Short exercise.
Below is a passage about a welder besieged by police in his apartment, followed by rows of data. Extend the welder passage past its last line.

Source excerpt.
+++++

A shot rings out from inside what is later revealed to be a sixth-floor walk-up apartment. A man staggers out of the apartment, tumbles down a flight of stairs, tries to get up, and tumbles down another flight of stairs. Whether from the bullet or the stairs, after that, he's dead.

The man who shot him, a welder named Francois (Jean Gabin), hides inside the apartment. When the police show up moments later, Francois fires several shots through the door. An all-night siege watched by the whole neighborhood then unfolds, with Francois trapped inside the apartment and a legion of cops outside. While that plays out, we see in a series of flashbacks how things came to this, a story that starts with a love affair.


Tropes:

  • Bad People Abuse Animals: Clara reveals that Valentin trained the dogs in his act by shaving their paws, burning those paws, and lashing the wounds with his whip.
  • Driven to Suicide: After he runs out of cigarettes, and knowing that the cops are coming to get him, Francois shoots himself.
  • Epic Tracking Shot: The apartment building was a set, all six floors of it, which allowed for a continuous tracking shot from the top to the bottom as Francois goes down the stairs.

+++++

[Lines of data]
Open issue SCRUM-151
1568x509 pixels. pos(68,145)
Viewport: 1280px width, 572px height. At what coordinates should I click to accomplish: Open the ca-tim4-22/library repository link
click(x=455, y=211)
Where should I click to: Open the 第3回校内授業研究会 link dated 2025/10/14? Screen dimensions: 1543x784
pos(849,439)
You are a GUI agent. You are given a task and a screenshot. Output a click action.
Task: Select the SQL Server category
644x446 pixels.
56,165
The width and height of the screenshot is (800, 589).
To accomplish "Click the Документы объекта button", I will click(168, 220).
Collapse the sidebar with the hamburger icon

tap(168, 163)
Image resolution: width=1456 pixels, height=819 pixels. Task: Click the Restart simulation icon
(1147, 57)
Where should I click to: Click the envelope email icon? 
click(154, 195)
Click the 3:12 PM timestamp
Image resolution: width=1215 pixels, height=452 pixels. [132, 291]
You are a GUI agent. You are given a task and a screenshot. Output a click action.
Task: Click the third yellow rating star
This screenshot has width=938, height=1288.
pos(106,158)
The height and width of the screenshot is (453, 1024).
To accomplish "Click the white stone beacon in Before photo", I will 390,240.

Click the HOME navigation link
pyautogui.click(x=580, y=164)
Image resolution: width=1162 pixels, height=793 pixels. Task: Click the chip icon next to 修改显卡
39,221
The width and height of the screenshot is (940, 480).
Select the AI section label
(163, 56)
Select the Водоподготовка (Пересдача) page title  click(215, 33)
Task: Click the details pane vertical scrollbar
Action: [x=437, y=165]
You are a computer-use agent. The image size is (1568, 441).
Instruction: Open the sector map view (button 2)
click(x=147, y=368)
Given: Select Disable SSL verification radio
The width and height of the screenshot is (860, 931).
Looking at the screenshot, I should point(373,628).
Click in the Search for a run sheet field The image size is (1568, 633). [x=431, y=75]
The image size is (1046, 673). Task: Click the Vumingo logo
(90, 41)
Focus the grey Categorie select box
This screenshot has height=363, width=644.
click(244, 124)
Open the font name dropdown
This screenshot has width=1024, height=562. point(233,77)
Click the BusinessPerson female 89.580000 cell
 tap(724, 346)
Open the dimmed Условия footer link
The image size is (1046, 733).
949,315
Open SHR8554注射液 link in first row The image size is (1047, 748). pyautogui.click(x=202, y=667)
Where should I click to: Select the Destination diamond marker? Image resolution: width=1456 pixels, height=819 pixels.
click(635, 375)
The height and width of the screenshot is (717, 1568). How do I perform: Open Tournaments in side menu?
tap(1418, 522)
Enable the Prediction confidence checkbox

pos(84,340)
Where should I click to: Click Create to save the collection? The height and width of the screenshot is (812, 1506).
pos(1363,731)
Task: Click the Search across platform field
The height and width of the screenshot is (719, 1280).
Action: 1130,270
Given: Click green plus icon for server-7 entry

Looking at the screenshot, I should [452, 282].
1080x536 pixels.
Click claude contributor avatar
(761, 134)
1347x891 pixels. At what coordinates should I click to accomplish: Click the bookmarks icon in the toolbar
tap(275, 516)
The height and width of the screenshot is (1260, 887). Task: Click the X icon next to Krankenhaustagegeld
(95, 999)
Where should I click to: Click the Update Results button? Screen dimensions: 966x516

+++++

Written reply.
  • Face Framed in Shadow: How Francois is lit, with only his eyes visible, as one hail of bullets crashes through the door from the cops outside and another hail of bullets from the cops on the roof across the street shatters the window.
  • Fanservice: A shot of Clara (played by the Only One Name actress Arletty) naked as she towels off in her bathroom after Francois arrives. Hollywood cinema wouldn't have nude scenes like that for another thirty years (and the scene was censored barely a year later in Vichy France).
  • Friends with Benefits: What Francois seems to think he and Clara are, since he goes straight back to Françoise after finding out she's available. Clara pretends that she's of the same opinion but she has clearly fallen in love with Francois.
  • Glorified Sperm Donor: Discussed Trope. After Valentin says that he's Françoise's father, Francois sneers at him for coming back and trying to play dad after twenty years. Subverted later when it turns out Valentin was lying.
  • How We Got Here: Starts off with Francois murdering somebody, and then shows in a series of flashbacks how events came to this.
  • Idiot Ball: You are Valentin, and you have gone to the apartment of Francois, your romantic rival. You know Francois loathes you. You reveal that you were going to kill Francois, which you demonstrate by pulling a loaded gun out of your coat pocket. You then put the gun on the table within reach of Francois. Then you taunt Francois with how much you enjoyed sex with his girlfriend. He picks up the gun and shoots you.
  • Love Dodecahedron: Francois dates Françoise, who also goes out with Valentin, which leads Francois to start dating Valentin's assistant/girlfriend Clara.
  • Rage Against the Reflection: Near the end, a despondent Francois smashes the mirror in his apartment.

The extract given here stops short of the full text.